■ Task details
Select and copy out every line in the records containing "height".

Supplied information Block Start

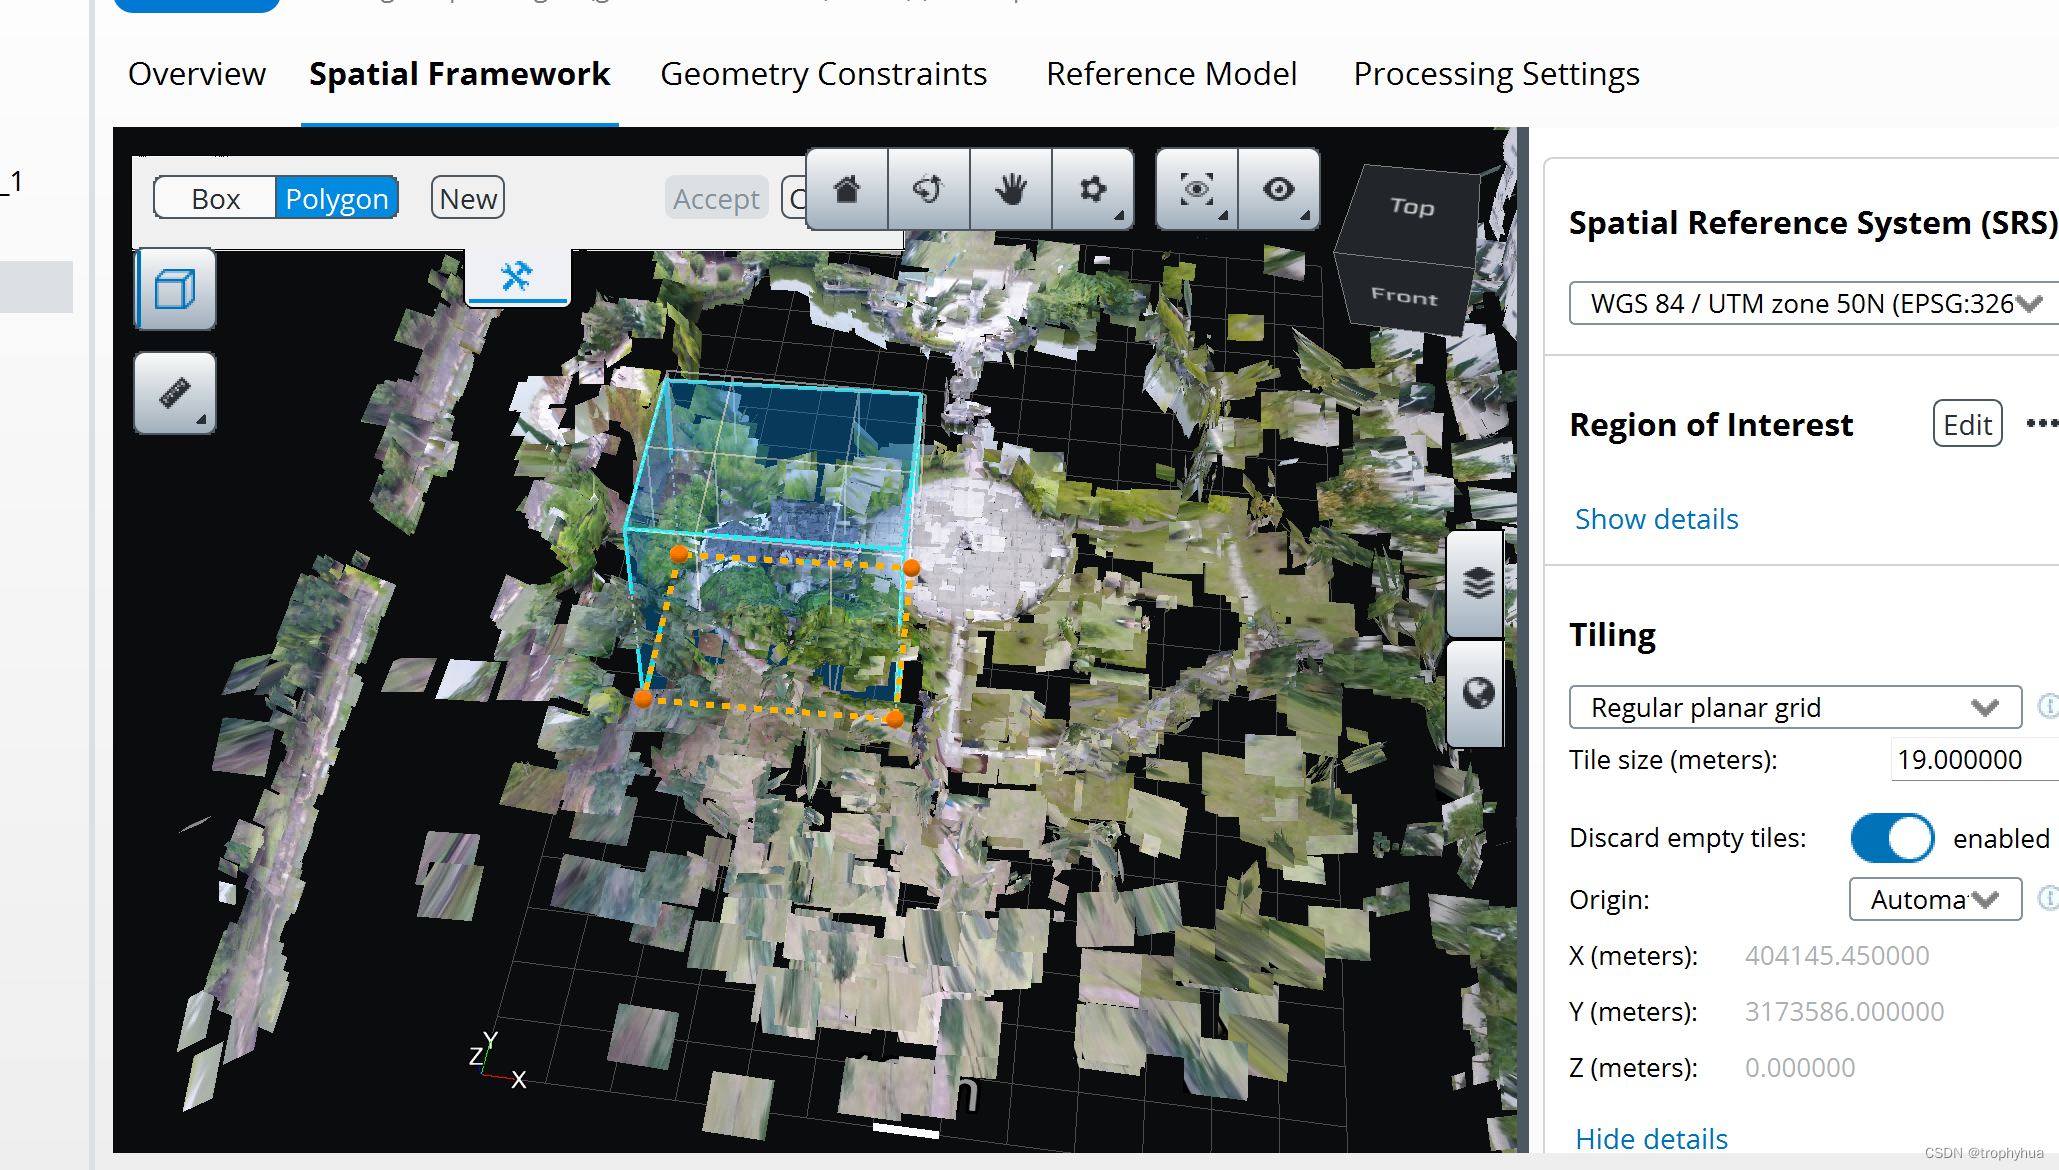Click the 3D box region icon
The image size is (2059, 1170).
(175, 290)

Supplied information Block End
Supplied information Block Start

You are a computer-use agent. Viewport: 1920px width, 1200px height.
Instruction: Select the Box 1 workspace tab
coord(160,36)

Supplied information Block End
Supplied information Block Start

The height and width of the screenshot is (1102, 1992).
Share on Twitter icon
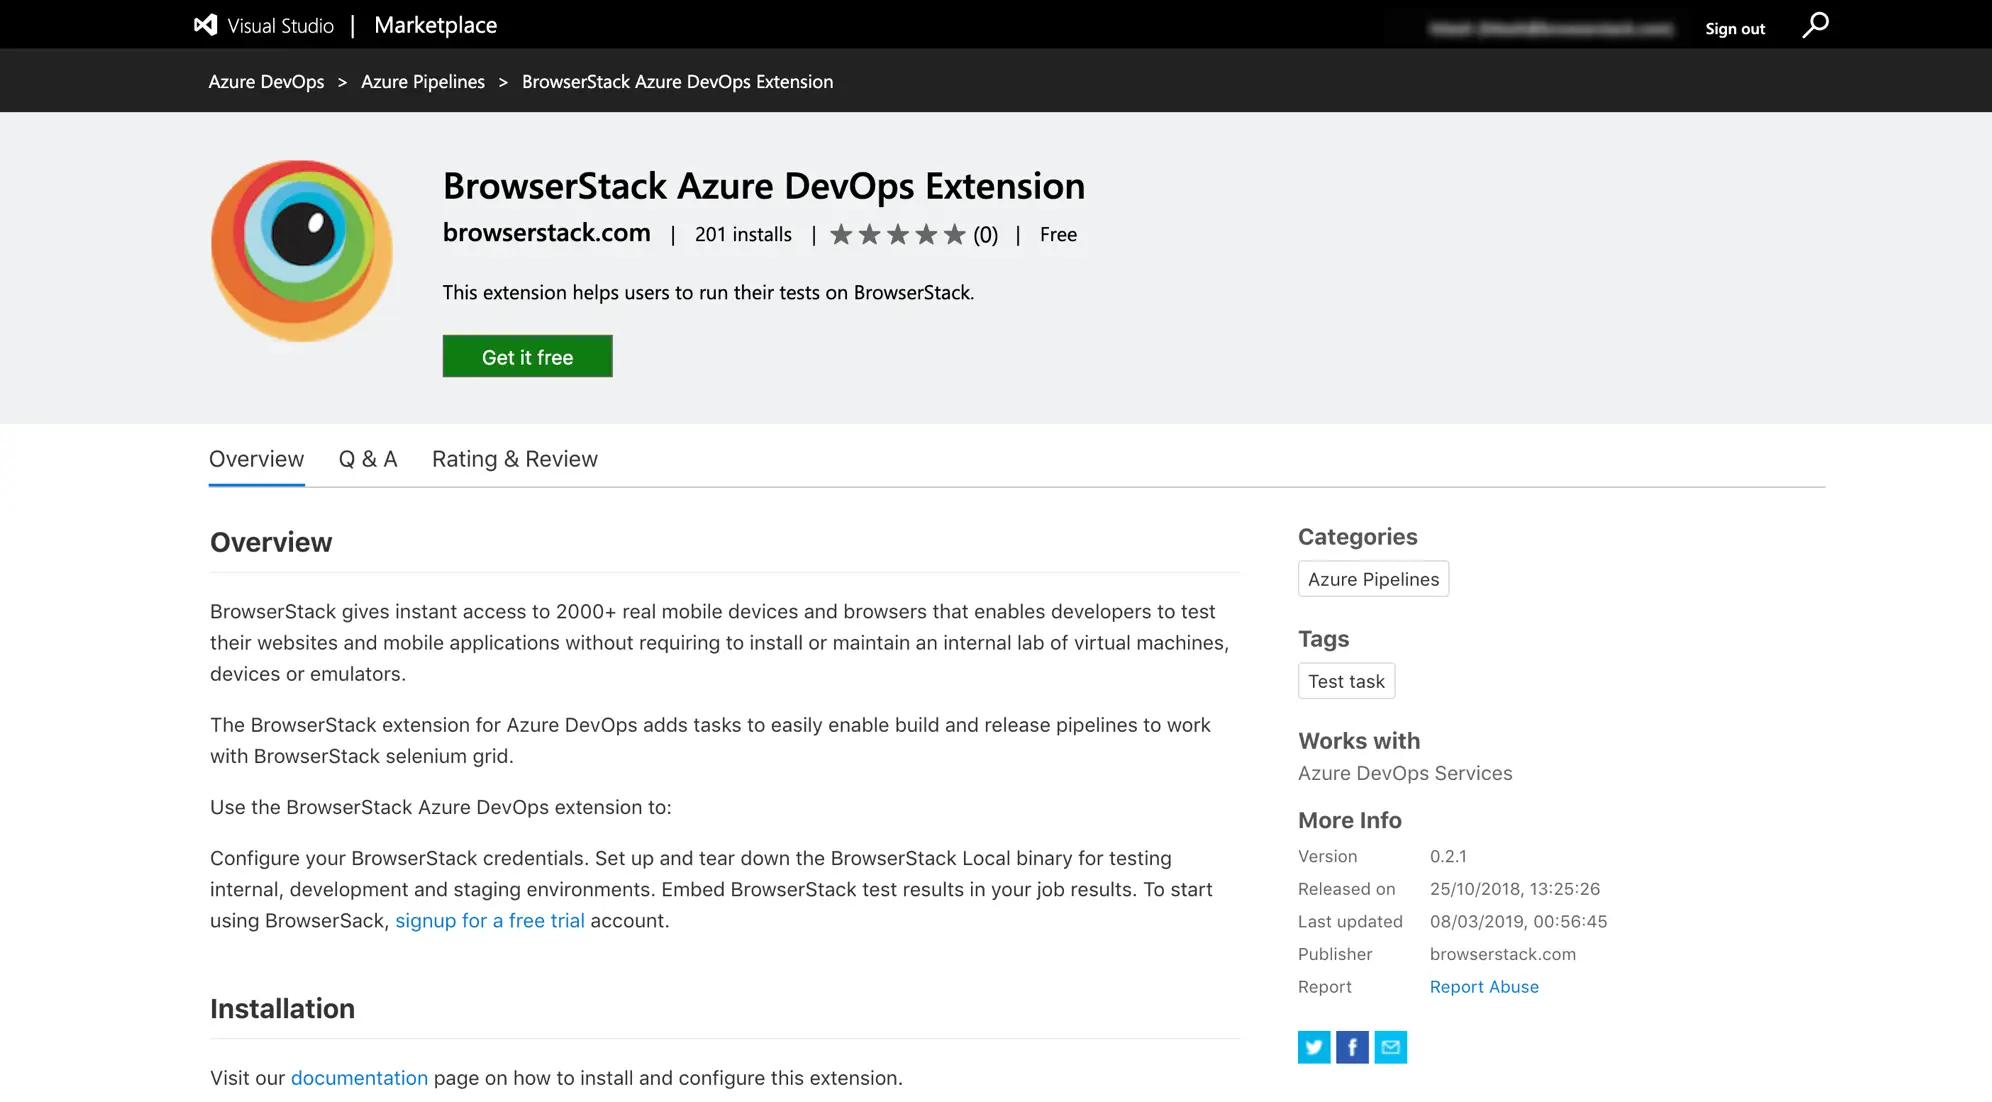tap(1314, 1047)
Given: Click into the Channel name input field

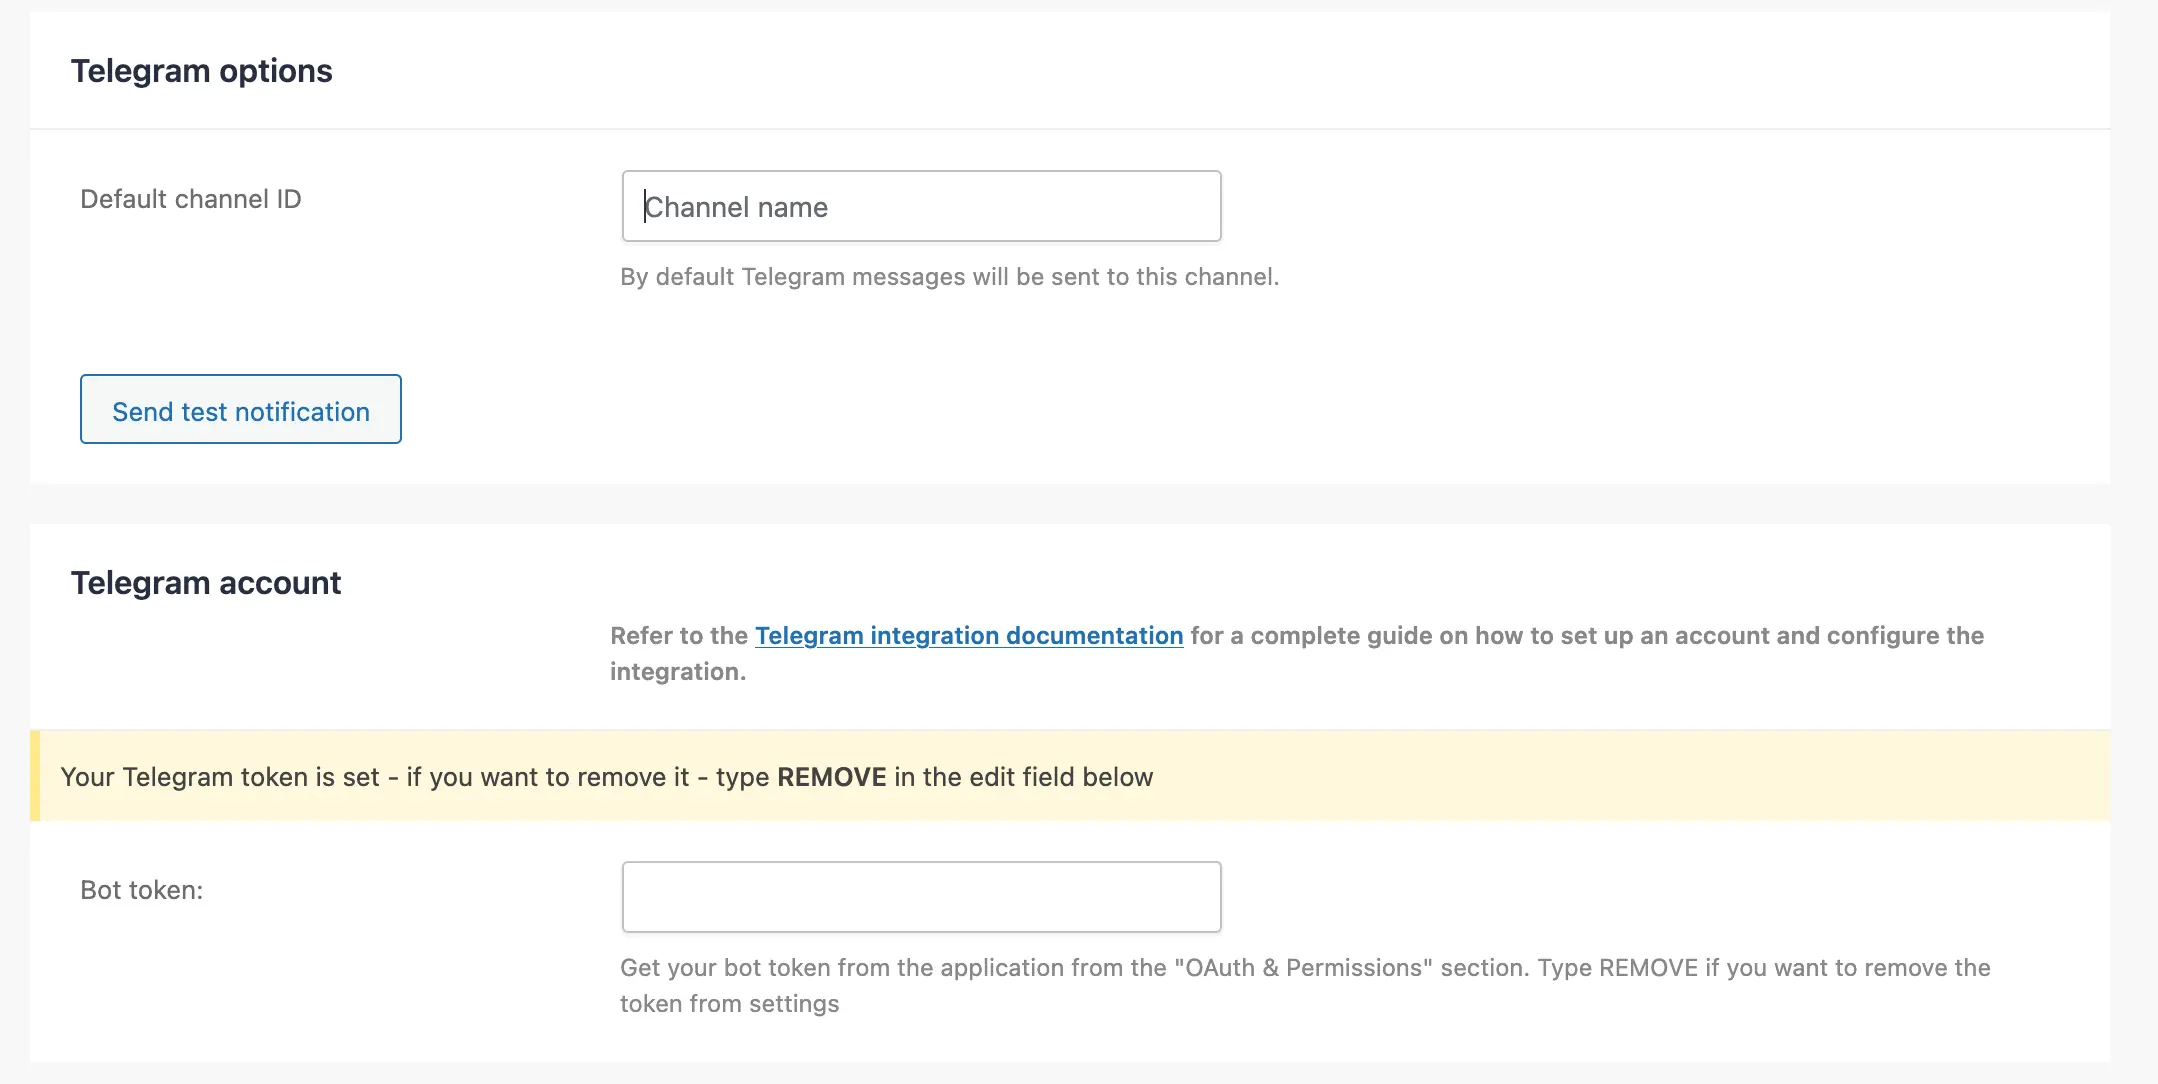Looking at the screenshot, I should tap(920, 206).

Supplied information Block End

■ The completed task
You are a computer-use agent. Viewport: 1920px width, 1200px height.
The height and width of the screenshot is (1102, 1992).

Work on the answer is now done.